AmineDiro · AmineDiro · commit ed9c759918a5 · 2026-03-23T15:34:25.000Z
diff --git a/trl/experimental/async_grpo/async_grpo_config.py b/trl/experimental/async_grpo/async_grpo_config.py
@@ -61,12 +61,11 @@ class AsyncGRPOConfig(_BaseConfig):
 
         > Parameters that control the LM head
 
-        chunk_lm_head (`int` or `None`, *optional*, defaults to `None`):
+        chunk_lm_head (`int` or `None`, *optional*, defaults to `8192`):
             Chunk size for the fused LM head. When set, the lm_head computes log-probs and entropy without
             materializing the full `[batch, seq, vocab]` logits tensor, processing the vocabulary in chunks of this
             size instead. Reduces peak memory at the cost of extra matmuls. If `None`, uses the standard full-logits
             path.
-
         > Parameters that control the async rollout pipeline
 
         max_inflight_tasks (`int`, *optional*, defaults to `-1`):
@@ -168,7 +167,7 @@ class AsyncGRPOConfig(_BaseConfig):
 
     # Parameters that control the LM head
     chunk_lm_head_size: int | None = field(
-        default=None,
+        default=8192,
         metadata={
             "help": "Chunk size for the fused LM head. When set, the lm_head computes log-probs and entropy "

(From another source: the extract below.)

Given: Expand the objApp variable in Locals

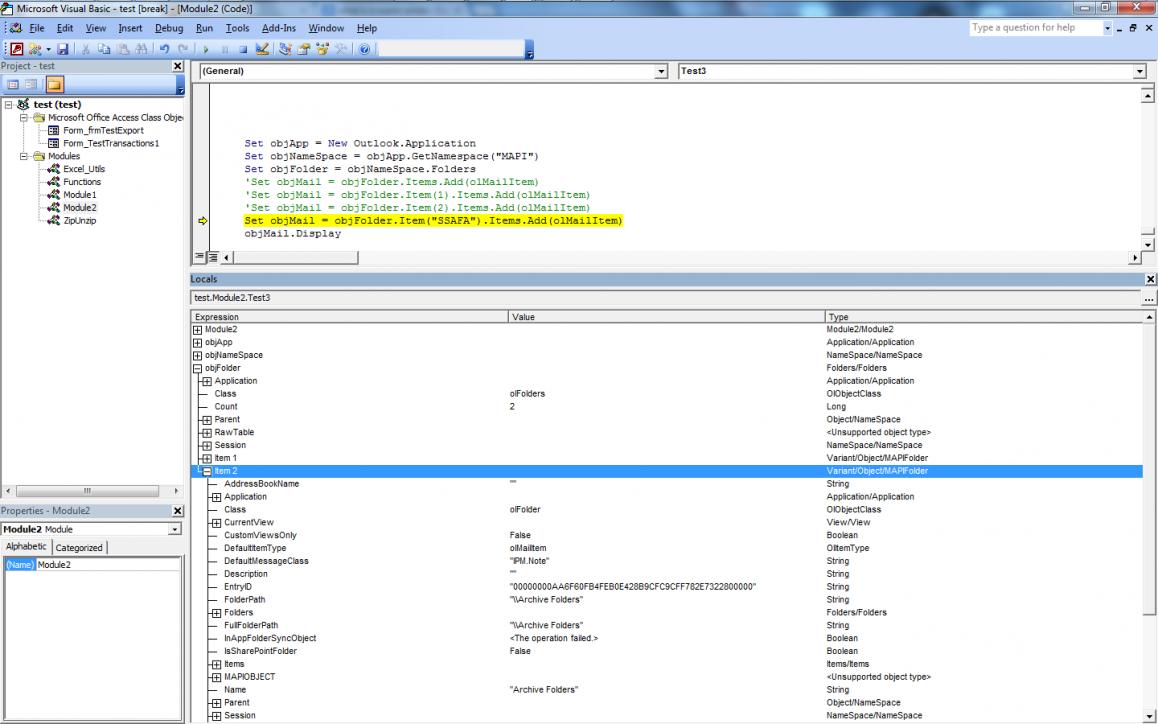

             "without materializing the full [batch, seq, vocab] logits tensor, processing the vocabulary in "
@@ -177,7 +176,6 @@ class AsyncGRPOConfig(_BaseConfig):
             "forward pass)."
         },
     )
-
     # Parameters that control the async rollout pipeline
     max_inflight_tasks: int = field(
         default=-1,